Collected data entries:
○ ○ ○ ○ ○

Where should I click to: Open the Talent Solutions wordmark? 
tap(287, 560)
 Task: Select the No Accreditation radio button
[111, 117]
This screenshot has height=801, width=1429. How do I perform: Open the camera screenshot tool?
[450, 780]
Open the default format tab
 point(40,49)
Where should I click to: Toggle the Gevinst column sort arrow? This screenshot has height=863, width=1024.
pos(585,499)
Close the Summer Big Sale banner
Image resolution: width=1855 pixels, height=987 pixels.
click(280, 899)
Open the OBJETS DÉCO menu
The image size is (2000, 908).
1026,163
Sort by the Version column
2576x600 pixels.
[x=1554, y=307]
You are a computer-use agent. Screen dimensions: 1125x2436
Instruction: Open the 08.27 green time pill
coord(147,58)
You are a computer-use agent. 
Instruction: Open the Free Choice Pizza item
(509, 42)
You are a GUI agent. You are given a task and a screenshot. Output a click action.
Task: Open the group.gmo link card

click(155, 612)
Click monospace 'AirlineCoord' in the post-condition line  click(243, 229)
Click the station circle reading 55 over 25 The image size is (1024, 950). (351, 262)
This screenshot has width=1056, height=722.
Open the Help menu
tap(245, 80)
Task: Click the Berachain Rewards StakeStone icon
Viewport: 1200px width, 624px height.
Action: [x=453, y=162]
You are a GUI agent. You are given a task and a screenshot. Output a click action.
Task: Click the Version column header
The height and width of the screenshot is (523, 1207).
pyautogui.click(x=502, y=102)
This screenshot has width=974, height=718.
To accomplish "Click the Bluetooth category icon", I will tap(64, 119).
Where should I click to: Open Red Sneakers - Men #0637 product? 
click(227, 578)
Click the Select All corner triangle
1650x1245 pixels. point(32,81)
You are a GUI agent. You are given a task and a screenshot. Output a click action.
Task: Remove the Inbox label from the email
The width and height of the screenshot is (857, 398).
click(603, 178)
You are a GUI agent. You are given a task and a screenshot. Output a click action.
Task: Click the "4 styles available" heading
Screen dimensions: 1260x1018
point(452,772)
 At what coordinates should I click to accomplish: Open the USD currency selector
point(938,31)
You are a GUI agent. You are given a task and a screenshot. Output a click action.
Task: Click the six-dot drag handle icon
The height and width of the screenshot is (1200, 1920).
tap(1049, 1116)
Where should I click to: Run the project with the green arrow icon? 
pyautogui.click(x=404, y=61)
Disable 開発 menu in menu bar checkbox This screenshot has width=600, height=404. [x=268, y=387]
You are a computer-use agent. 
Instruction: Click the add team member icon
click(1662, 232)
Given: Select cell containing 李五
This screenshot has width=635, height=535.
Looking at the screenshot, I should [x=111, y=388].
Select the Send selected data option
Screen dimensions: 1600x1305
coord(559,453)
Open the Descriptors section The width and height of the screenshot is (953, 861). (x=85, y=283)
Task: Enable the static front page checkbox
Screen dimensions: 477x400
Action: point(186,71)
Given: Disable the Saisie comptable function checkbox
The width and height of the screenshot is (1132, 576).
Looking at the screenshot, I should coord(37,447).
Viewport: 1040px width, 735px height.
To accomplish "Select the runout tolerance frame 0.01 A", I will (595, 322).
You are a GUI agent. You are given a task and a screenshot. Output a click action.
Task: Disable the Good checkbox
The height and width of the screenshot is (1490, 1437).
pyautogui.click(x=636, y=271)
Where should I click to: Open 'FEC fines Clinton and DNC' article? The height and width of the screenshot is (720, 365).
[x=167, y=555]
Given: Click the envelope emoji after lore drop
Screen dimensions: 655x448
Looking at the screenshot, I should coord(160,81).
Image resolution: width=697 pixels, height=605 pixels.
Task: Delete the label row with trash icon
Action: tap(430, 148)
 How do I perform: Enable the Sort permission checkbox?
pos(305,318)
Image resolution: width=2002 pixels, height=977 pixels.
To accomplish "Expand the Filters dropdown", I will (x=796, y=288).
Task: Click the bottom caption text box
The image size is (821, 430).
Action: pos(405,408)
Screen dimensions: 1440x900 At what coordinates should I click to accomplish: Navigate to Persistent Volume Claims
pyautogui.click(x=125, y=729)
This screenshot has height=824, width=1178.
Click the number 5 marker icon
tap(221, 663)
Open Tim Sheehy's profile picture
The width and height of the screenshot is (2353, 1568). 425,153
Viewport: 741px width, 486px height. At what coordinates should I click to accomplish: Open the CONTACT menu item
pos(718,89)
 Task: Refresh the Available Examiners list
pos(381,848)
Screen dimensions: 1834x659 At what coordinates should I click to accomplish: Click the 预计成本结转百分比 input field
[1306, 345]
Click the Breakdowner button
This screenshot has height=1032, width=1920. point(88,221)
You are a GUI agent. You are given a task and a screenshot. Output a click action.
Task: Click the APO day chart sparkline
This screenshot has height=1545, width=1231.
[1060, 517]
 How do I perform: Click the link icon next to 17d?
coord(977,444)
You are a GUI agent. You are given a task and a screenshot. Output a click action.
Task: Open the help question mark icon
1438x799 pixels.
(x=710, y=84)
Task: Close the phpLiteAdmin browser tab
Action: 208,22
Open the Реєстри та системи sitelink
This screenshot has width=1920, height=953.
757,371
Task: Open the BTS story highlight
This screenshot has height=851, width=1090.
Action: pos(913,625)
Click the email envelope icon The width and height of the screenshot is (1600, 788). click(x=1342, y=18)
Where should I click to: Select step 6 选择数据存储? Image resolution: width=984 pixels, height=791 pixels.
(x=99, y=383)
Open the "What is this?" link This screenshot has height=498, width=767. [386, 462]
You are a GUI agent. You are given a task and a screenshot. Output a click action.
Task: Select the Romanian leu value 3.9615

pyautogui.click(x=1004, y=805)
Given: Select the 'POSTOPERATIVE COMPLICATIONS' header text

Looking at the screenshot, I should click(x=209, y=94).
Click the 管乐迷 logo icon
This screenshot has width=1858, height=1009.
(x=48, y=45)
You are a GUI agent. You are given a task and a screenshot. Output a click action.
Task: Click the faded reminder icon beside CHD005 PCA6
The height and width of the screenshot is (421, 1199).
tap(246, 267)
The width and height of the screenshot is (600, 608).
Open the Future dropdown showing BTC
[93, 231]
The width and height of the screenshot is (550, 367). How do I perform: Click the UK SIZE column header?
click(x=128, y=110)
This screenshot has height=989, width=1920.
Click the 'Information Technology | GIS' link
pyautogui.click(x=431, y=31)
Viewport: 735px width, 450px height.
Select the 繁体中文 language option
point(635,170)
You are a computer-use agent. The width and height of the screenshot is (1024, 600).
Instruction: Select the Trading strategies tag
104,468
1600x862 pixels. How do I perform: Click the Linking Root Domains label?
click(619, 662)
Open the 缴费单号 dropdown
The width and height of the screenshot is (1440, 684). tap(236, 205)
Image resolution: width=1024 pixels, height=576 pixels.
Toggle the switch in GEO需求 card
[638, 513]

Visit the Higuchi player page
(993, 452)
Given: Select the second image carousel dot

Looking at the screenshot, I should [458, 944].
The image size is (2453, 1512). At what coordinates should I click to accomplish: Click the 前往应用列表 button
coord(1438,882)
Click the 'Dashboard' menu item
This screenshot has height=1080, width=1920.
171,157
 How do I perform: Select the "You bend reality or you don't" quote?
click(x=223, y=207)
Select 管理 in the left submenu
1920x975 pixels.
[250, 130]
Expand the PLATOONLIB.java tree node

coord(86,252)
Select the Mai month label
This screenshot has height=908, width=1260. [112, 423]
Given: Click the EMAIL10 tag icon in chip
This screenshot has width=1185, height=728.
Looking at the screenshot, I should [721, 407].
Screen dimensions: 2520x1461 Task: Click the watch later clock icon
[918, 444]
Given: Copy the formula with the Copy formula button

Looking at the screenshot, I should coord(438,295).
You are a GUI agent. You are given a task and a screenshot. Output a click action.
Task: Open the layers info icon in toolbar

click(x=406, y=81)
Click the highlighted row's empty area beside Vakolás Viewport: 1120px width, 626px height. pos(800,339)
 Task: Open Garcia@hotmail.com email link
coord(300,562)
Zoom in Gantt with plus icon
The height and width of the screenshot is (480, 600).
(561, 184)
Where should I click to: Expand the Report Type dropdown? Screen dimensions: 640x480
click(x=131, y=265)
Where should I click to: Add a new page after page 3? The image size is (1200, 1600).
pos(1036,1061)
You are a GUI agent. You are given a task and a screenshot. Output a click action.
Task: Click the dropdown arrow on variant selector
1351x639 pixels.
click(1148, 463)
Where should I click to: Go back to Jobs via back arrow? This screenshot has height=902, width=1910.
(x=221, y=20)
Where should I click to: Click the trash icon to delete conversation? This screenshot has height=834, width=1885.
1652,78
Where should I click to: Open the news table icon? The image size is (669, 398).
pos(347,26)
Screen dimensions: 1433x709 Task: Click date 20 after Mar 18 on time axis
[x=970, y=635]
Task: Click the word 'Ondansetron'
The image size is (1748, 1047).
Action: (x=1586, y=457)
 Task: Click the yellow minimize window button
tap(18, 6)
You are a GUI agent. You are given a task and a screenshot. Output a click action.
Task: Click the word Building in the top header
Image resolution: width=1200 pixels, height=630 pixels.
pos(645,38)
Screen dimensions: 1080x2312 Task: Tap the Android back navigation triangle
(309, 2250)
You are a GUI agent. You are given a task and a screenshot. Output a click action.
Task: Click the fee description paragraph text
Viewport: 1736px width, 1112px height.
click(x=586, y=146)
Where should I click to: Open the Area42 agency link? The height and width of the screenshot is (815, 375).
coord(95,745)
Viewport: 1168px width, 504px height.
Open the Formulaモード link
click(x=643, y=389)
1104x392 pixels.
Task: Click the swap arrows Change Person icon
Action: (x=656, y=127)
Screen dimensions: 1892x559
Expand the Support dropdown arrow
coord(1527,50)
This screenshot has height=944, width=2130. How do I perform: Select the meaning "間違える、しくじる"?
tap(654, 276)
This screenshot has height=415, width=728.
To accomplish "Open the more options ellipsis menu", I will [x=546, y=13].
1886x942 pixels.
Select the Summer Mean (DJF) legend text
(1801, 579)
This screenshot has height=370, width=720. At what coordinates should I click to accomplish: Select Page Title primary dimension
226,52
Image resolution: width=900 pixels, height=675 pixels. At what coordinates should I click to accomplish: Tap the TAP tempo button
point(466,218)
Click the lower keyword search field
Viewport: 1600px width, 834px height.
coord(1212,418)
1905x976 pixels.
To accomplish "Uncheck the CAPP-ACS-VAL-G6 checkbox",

○ ○ ○ ○ ○

EXERCISE GOAL:
Review the preceding data and report every line that includes the string "Disable".

REPLY:
Disable 開発 menu in menu bar checkbox This screenshot has width=600, height=404. [x=268, y=387]
Given: Disable the Saisie comptable function checkbox
Task: Disable the Good checkbox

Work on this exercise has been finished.